**** Input data ****
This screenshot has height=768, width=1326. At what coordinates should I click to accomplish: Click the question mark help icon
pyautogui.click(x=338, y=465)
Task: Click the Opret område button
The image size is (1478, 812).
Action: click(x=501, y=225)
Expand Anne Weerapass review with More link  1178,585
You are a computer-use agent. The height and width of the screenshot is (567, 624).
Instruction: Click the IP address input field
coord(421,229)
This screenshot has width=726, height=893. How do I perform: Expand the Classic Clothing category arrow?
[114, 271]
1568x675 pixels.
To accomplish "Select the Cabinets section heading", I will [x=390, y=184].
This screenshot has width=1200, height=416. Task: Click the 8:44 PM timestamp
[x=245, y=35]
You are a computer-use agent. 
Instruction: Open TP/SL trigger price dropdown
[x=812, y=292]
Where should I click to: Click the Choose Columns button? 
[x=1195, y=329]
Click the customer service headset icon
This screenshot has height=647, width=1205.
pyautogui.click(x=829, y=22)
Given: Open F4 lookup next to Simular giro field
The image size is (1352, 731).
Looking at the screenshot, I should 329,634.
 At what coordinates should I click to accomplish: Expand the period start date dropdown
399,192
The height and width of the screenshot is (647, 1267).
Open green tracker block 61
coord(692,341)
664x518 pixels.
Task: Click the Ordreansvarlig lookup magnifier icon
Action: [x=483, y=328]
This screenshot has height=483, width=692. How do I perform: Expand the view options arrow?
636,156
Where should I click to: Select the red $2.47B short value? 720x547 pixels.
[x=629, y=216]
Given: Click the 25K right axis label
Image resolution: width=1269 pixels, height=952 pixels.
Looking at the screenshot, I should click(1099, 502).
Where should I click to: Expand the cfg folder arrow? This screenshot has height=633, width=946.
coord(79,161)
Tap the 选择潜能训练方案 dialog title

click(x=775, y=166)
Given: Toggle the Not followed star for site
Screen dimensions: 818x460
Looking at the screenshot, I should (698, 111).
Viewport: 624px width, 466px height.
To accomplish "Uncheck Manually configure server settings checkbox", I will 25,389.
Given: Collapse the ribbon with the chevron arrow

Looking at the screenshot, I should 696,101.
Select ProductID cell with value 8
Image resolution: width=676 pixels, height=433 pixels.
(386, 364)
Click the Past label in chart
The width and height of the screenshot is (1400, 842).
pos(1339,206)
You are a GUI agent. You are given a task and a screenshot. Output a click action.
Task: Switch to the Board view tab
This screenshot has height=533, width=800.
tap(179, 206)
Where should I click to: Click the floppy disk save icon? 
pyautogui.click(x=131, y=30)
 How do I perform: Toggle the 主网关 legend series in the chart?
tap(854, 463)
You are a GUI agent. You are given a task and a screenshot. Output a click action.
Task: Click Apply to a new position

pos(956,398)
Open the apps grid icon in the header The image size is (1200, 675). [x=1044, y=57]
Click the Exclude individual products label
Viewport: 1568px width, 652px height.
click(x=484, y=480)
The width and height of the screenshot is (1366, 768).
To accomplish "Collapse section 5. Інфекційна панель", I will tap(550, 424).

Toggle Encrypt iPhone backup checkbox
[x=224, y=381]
****
About this task. Set down the data above once more so that nothing differs from the original.

Answer below.
This screenshot has height=768, width=1326. At what coordinates should I click to accomplish: Click the question mark help icon
pyautogui.click(x=338, y=465)
Task: Click the Opret område button
The image size is (1478, 812).
Action: click(x=501, y=225)
Expand Anne Weerapass review with More link  1178,585
You are a computer-use agent. The height and width of the screenshot is (567, 624).
Instruction: Click the IP address input field
coord(421,229)
This screenshot has width=726, height=893. How do I perform: Expand the Classic Clothing category arrow?
[114, 271]
1568x675 pixels.
To accomplish "Select the Cabinets section heading", I will [x=390, y=184].
This screenshot has width=1200, height=416. Task: Click the 8:44 PM timestamp
[x=245, y=35]
You are a computer-use agent. 
Instruction: Open TP/SL trigger price dropdown
[x=812, y=292]
Where should I click to: Click the Choose Columns button? 
[x=1195, y=329]
Click the customer service headset icon
This screenshot has height=647, width=1205.
pyautogui.click(x=829, y=22)
Given: Open F4 lookup next to Simular giro field
The image size is (1352, 731).
Looking at the screenshot, I should 329,634.
 At what coordinates should I click to accomplish: Expand the period start date dropdown
399,192
The height and width of the screenshot is (647, 1267).
Open green tracker block 61
coord(692,341)
664x518 pixels.
Task: Click the Ordreansvarlig lookup magnifier icon
Action: [x=483, y=328]
This screenshot has height=483, width=692. How do I perform: Expand the view options arrow?
636,156
Where should I click to: Select the red $2.47B short value? 720x547 pixels.
[x=629, y=216]
Given: Click the 25K right axis label
Image resolution: width=1269 pixels, height=952 pixels.
Looking at the screenshot, I should click(1099, 502).
Where should I click to: Expand the cfg folder arrow? This screenshot has height=633, width=946.
coord(79,161)
Tap the 选择潜能训练方案 dialog title

click(x=775, y=166)
Given: Toggle the Not followed star for site
Screen dimensions: 818x460
Looking at the screenshot, I should (698, 111).
Viewport: 624px width, 466px height.
To accomplish "Uncheck Manually configure server settings checkbox", I will 25,389.
Given: Collapse the ribbon with the chevron arrow

Looking at the screenshot, I should 696,101.
Select ProductID cell with value 8
Image resolution: width=676 pixels, height=433 pixels.
(386, 364)
Click the Past label in chart
The width and height of the screenshot is (1400, 842).
pos(1339,206)
You are a GUI agent. You are given a task and a screenshot. Output a click action.
Task: Switch to the Board view tab
This screenshot has height=533, width=800.
tap(179, 206)
Where should I click to: Click the floppy disk save icon? 
pyautogui.click(x=131, y=30)
 How do I perform: Toggle the 主网关 legend series in the chart?
tap(854, 463)
You are a GUI agent. You are given a task and a screenshot. Output a click action.
Task: Click Apply to a new position

pos(956,398)
Open the apps grid icon in the header The image size is (1200, 675). [x=1044, y=57]
Click the Exclude individual products label
Viewport: 1568px width, 652px height.
click(x=484, y=480)
The width and height of the screenshot is (1366, 768).
To accomplish "Collapse section 5. Інфекційна панель", I will tap(550, 424).

Toggle Encrypt iPhone backup checkbox
[x=224, y=381]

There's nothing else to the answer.